Crispr tweak may help gene-edited crops bypass biosafety regulation - cryoshon
http://www.nature.com/news/crispr-tweak-may-help-gene-edited-crops-bypass-biosafety-regulation-1.18590
======
nonbel
Link to actual paper:
[http://www.nature.com/nbt/journal/vaop/ncurrent/full/nbt.338...](http://www.nature.com/nbt/journal/vaop/ncurrent/full/nbt.3389.html)

See figure 2D of the previous paper from the same group to see the treatment
is toxic (at least to some cell types):
[http://www.ncbi.nlm.nih.gov/pmc/articles/PMC4032847/](http://www.ncbi.nlm.nih.gov/pmc/articles/PMC4032847/)

They don't account for that possibility here.

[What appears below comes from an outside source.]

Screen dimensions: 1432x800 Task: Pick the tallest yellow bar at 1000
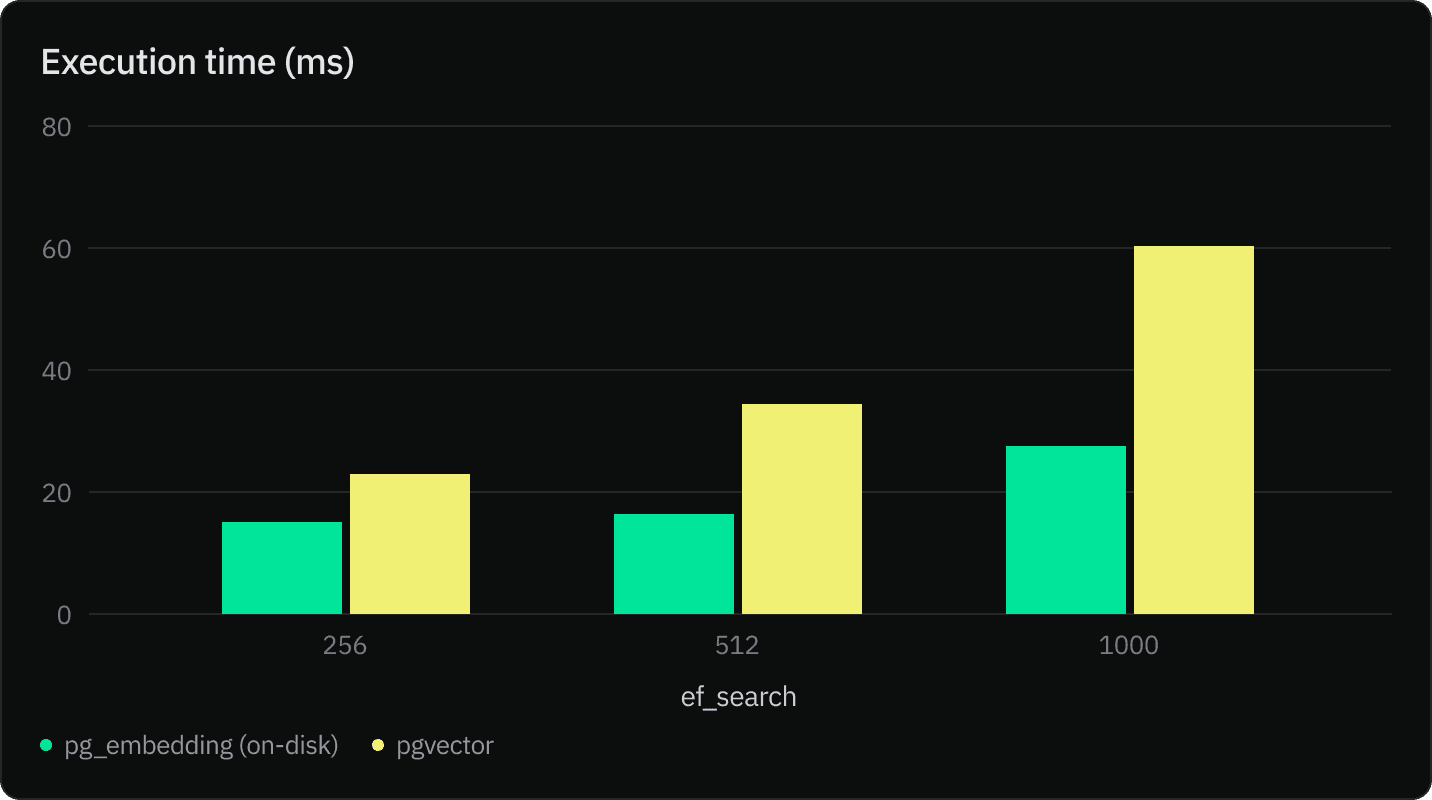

They report in the supplements
that ~1/100,000 cells are already mutants in the control group (Fig S1). This
may be an underestimate since they only detected ~7% mutant cells after
treatment using sequencing, but in fig 1c of the paper they report ~70% using
the T7 endonuclease assay. I don't see where this discrepancy is discussed,
but clearly one of these estimates is not reliable.

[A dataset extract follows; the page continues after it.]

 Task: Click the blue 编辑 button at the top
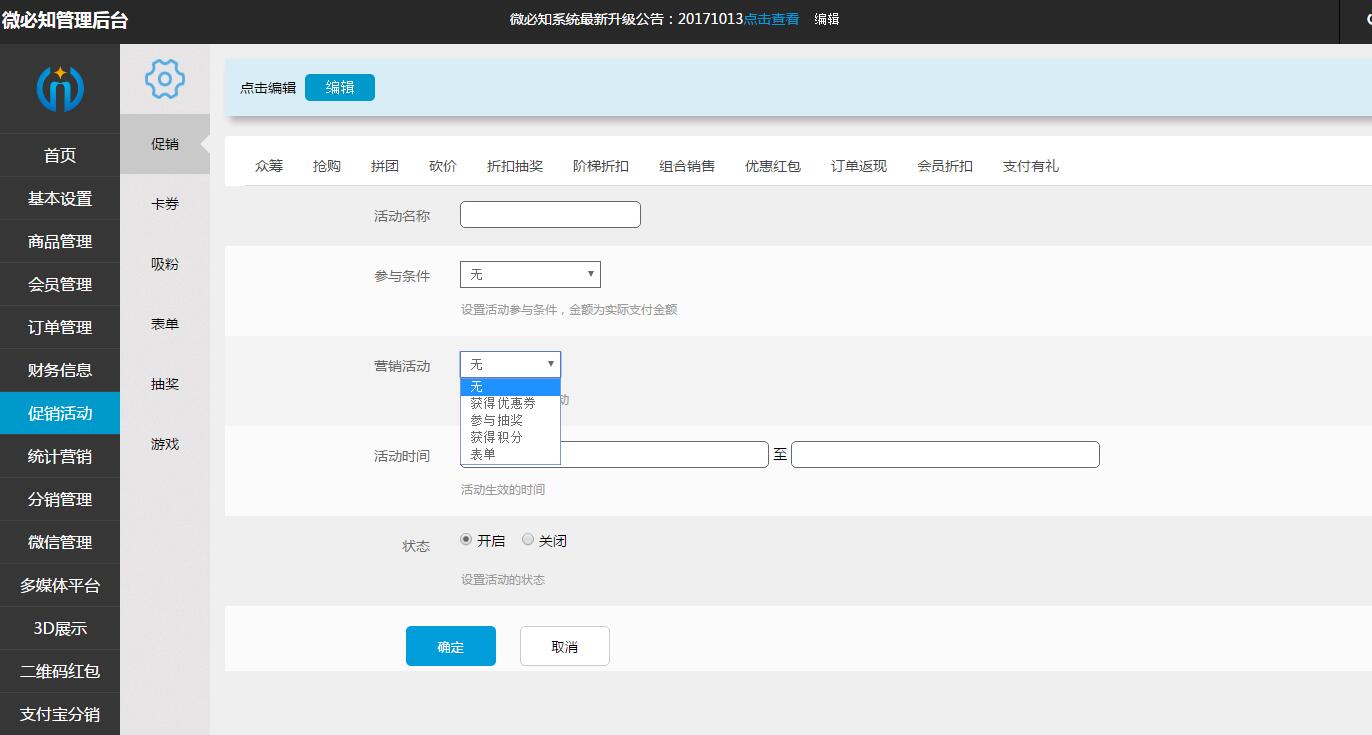(340, 87)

Anyway, as they write in the abstract: "The targeted sites contained germline-
transmissible small insertions or deletions that are indistinguishable from
naturally occurring genetic variation."

Yes, and they may very well be detecting natural variation by selecting for
the pre-existing mutants. Even using the .01 % pre-existing mutant value there
would be 10 mutants in the dish of ~10^5 cells. If the treatment kills 99.9%
of the normals you would be left with around 10 mutant and 100 normal
colonies. This is about the size of the observed effect according to the
sequencing method.

They need to report how many cells were remaining after the CRISPR-Cas9
treatment and figure out why the T7 endonuclease assay is disagreeing with the
sequencing by an order of magnitude.